A body is thrown up with a velocity `1000 m s^(-1)`. It travels `5 m` in the last second of its journey. If the same body is thrown up with a velocity `200 m s^(-1)`. How much distance (in metre) will it travel in the last second (g= 10 m s^(-2))?.

To solve the problem, we need to analyze the motion of the body thrown upwards and how much distance it travels in the last second of its journey when thrown with different initial velocities. ### Step-by-Step Solution: 1. **Understanding the Motion:** When a body is thrown upwards, it decelerates due to gravity until it reaches its maximum height, after which it falls back down.
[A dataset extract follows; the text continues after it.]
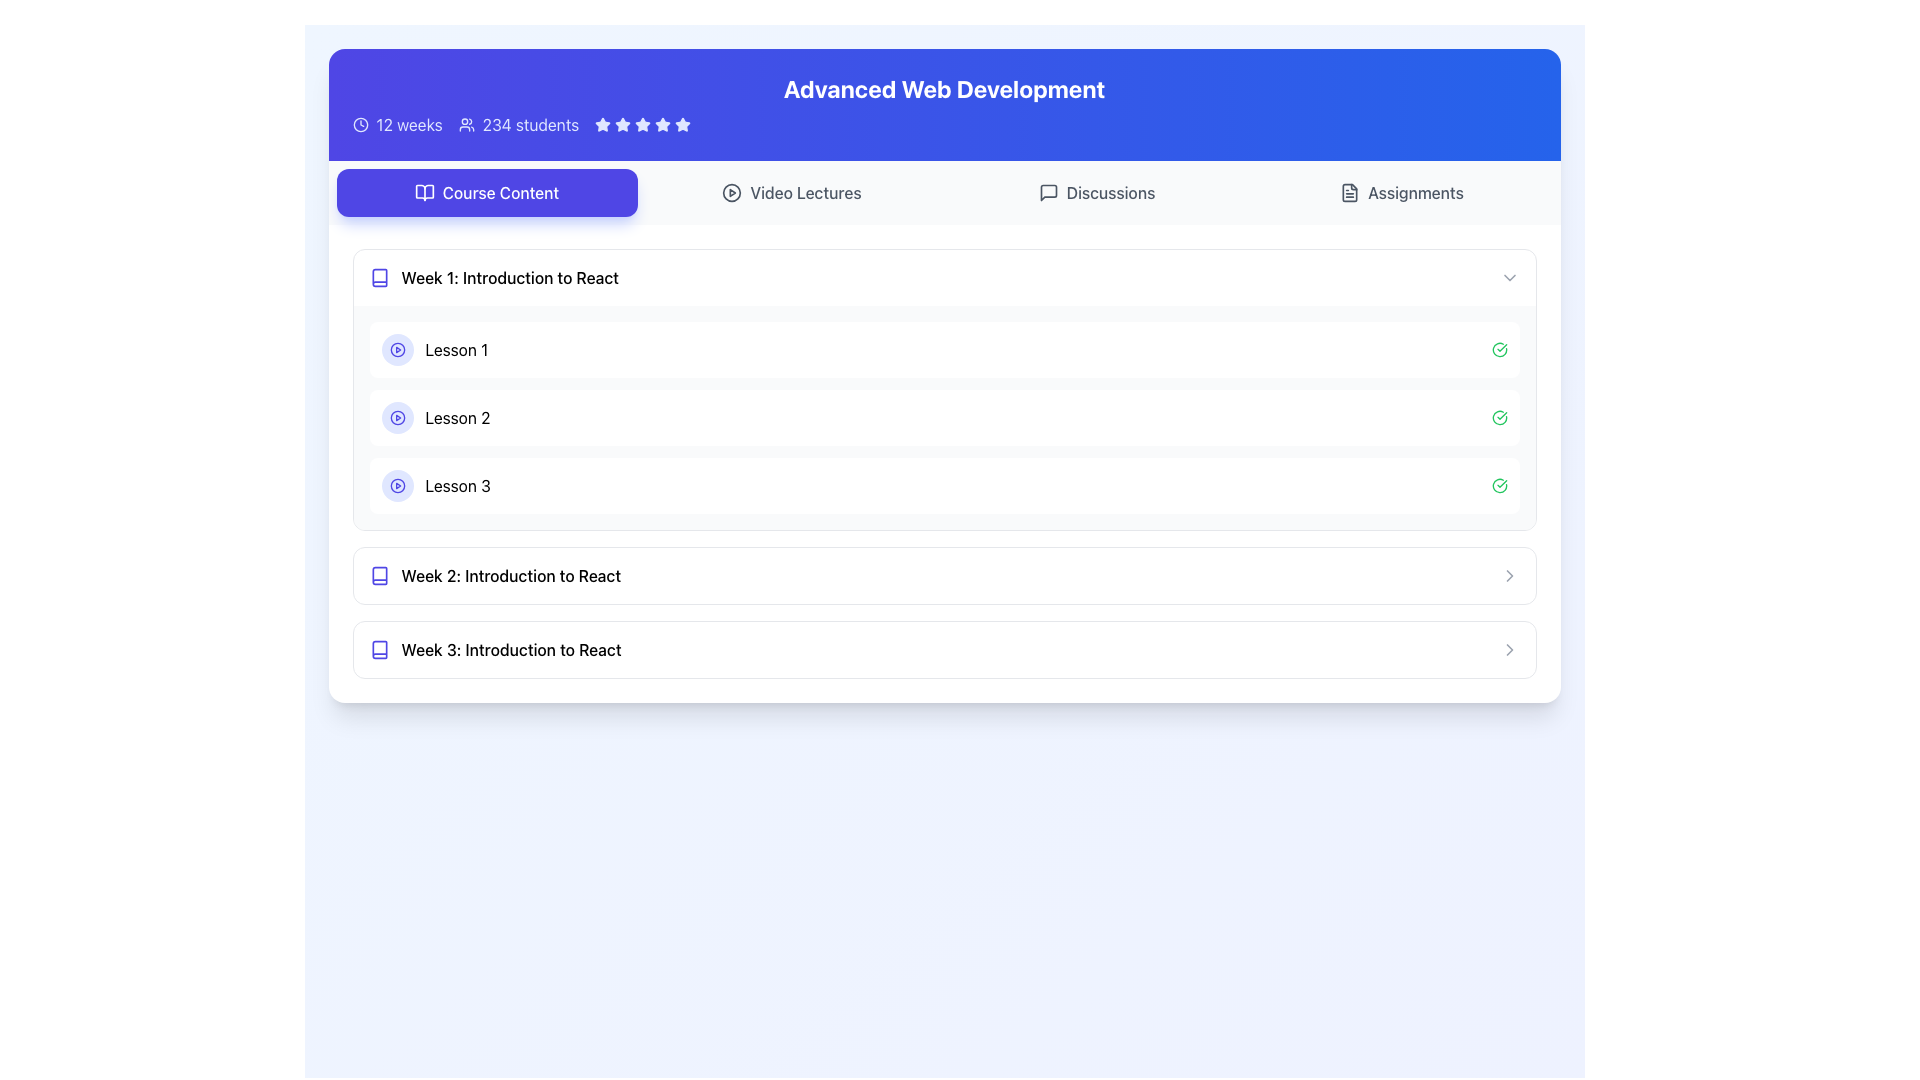 This screenshot has width=1920, height=1080. Describe the element at coordinates (943, 87) in the screenshot. I see `text label that serves as the main header for the Advanced Web Development course, centrally positioned near the top of the webpage` at that location.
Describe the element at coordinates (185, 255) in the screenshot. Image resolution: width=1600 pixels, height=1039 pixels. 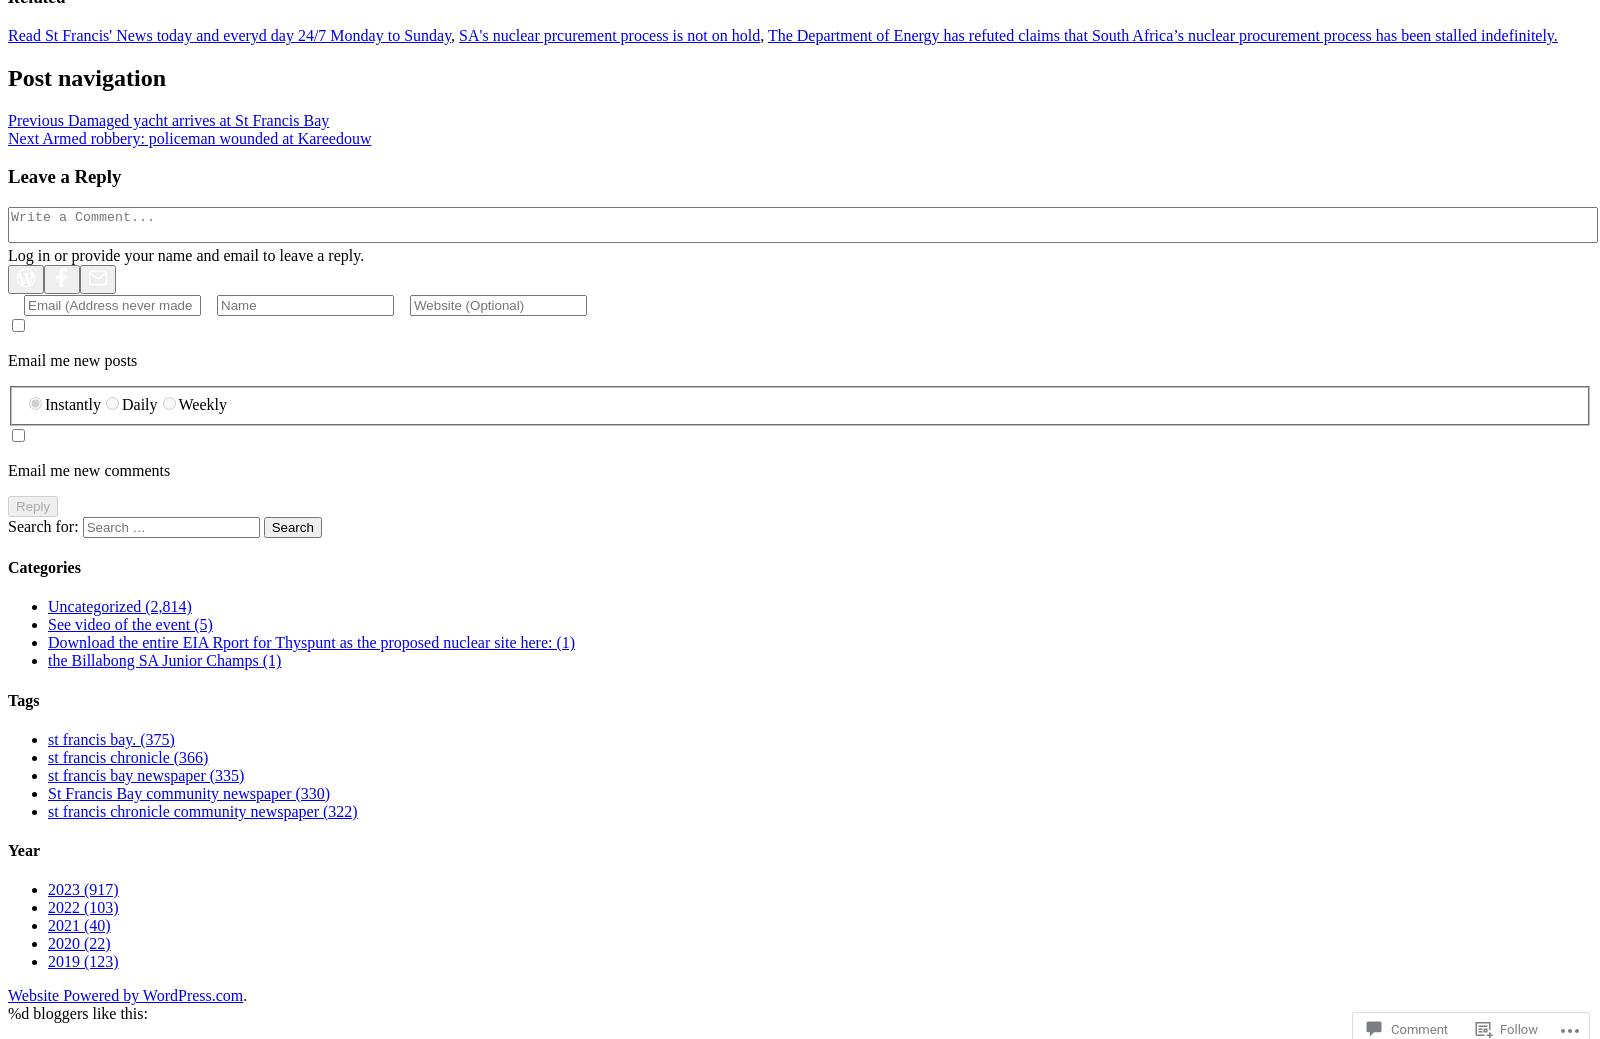
I see `'Log in or provide your name and email to leave a reply.'` at that location.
The distance traveled in the last second of its upward journey is equal to the distance traveled in the first second of its downward journey due to symmetry. 2. **Given Data:** - Initial velocity \( u = 1000 \, \text{m/s} \) - Distance traveled in the last second of the upward journey \( s = 5 \, \text{m} \) - Acceleration due to gravity \( g = 10 \, \text{m/s}^2 \) 3. **Finding the Time of Flight for the First Case:** The distance traveled during the last second of the upward journey can be expressed as: \[ s = u - \frac{g}{2} \cdot (t - 1) \] where \( t \) is the total time of flight. Rearranging gives: \[ 5 = 1000 - \frac{10}{2} \cdot (t - 1) \] Simplifying this: \[ 5 = 1000 - 5(t - 1) \] \[ 5 = 1000 - 5t + 5 \] \[ 0 = 1000 - 5t \] \[ 5t = 1000 \] \[ t = 200 \, \text{s} \] 4. **Using the Time of Flight for the Second Case:** Now, we need to find the distance traveled in the last second of the upward journey when the initial velocity is \( u = 200 \, \text{m/s} \). 5. **Finding the Time of Flight for the Second Case:** Using the same formula for the last second of the upward journey: \[ s = u - \frac{g}{2} \cdot (t - 1) \] We need to find \( t \) for \( u = 200 \, \text{m/s} \): \[ s = 200 - \frac{10}{2} \cdot (t - 1) \] We can express the distance traveled in the last second as: \[ s = 200 - 5(t - 1) \] We know that the total time \( t \) can be calculated from the formula for the time of flight: \[ t = \frac{2u}{g} = \frac{2 \times 200}{10} = 40 \, \text{s} \] 6. **Calculating the Distance in the Last Second:** Now we can plug this \( t \) back into the distance formula: \[ s = 200 - 5(40 - 1) \] \[ s = 200 - 5(39) \] \[ s = 200 - 195 = 5 \, \text{m} \] ### Final Answer: The distance traveled in the last second when the body is thrown with a velocity of \( 200 \, \text{m/s} \) is **5 meters**.